Zeying Zhu, a fifth-year computer science doctoral student at the University of Maryland, is working to overcome these limitations.

“Modern telemetry systems should be high-performance, scalable and inexpensive, but today’s solutions struggle to achieve all three at once,” she says.

Zhu’s research applies approximation techniques to make cloud monitoring more efficient, producing results that are close enough to exact answers while using far fewer resources.

Working in the lab of her adviser, Alan Liu, an assistant professor of computer science with an appointment in the University of Maryland Institute for Advanced Computer Studies (UMIACS), Zhu develops large-scale, high-performance, and resource-efficient data systems.

One recent project, PromSketch, allows telemetry queries to run up to two orders of magnitude faster by reusing approximate summaries of past data rather than repeatedly scanning enormous databases. Another, NetMigrate, addresses challenges in migrating data across cloud storage systems during shifting workloads, using lightweight tracking to maintain performance and reliability.

Liu says Zhu’s work stands out for both its rigor and real-world relevance.

“What sets Zeying apart is her persistence and clarity of thinking,” he says. “Her research in cloud observability and data systems tackles timely, fundamental challenges in understanding and operating large-scale cloud systems, and it’s work that both researchers and practitioners can learn from.”

For Zhu, the appeal lies in finding solutions that improve performance without driving up costs.

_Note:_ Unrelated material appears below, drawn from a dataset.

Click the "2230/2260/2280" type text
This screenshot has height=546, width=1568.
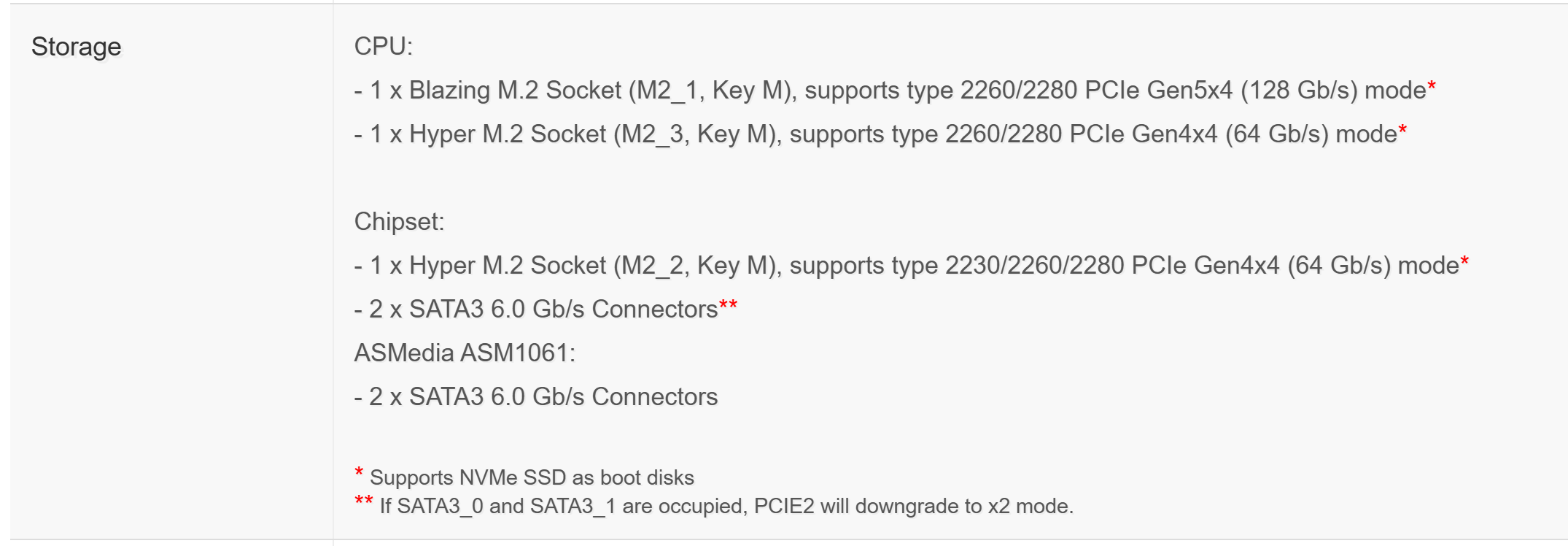1034,266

“These projects let us explore how to make cloud telemetry not just faster, but also more cost-effective,” she says. “Finding elegant solutions that reduce operational costs and latency has always fascinated me.”

Looking ahead, she is exploring ways to reduce the cost of collecting telemetry data itself by applying approximation techniques directly at data sources, cutting down how much redundant data needs to be transmitted and stored.

Zhu has also recently begun collaborating with Ian Miers, an assistant professor of computer science with an appointment in UMIACS, on verifiable network telemetry—a project that allows internet service providers to prove the correctness of their analytics without revealing sensitive network information. Such systems are important for enforcing regulations like network neutrality and verifying service-level agreements.

Both Liu and Miers are core members in the Maryland Cybersecurity Center.

Collaborating with Miers has expanded Zhu’s perspective on privacy-preserving systems and their real-world impact.

“Working with Ian, I’ve learned how advanced zero-knowledge proof techniques can be applied to real-world networking systems,” she says. “It’s a unique challenge to balance strong privacy and security with fast performance.”

Zhu’s interest in computer science began in high school in China, where she competed in algorithm competitions and explored various algorithms balancing between memory and computational efficiency. That early fascination led her to study system research of networking at Xi’an Jiaotong University, and eventually to her current focus on cloud telemetry, where efficient algorithms and system design go hand in hand to reduce cost and latency at scale.

Outside the lab, Zhu enjoys running, basketball and badminton. She recently completed her first 10-mile race, running for enjoyment and scenery rather than competition.

After completing her Ph.D., Zhu plans to pursue a faculty position, continuing to explore ways to make large-scale computing systems more performant and more resource-efficient.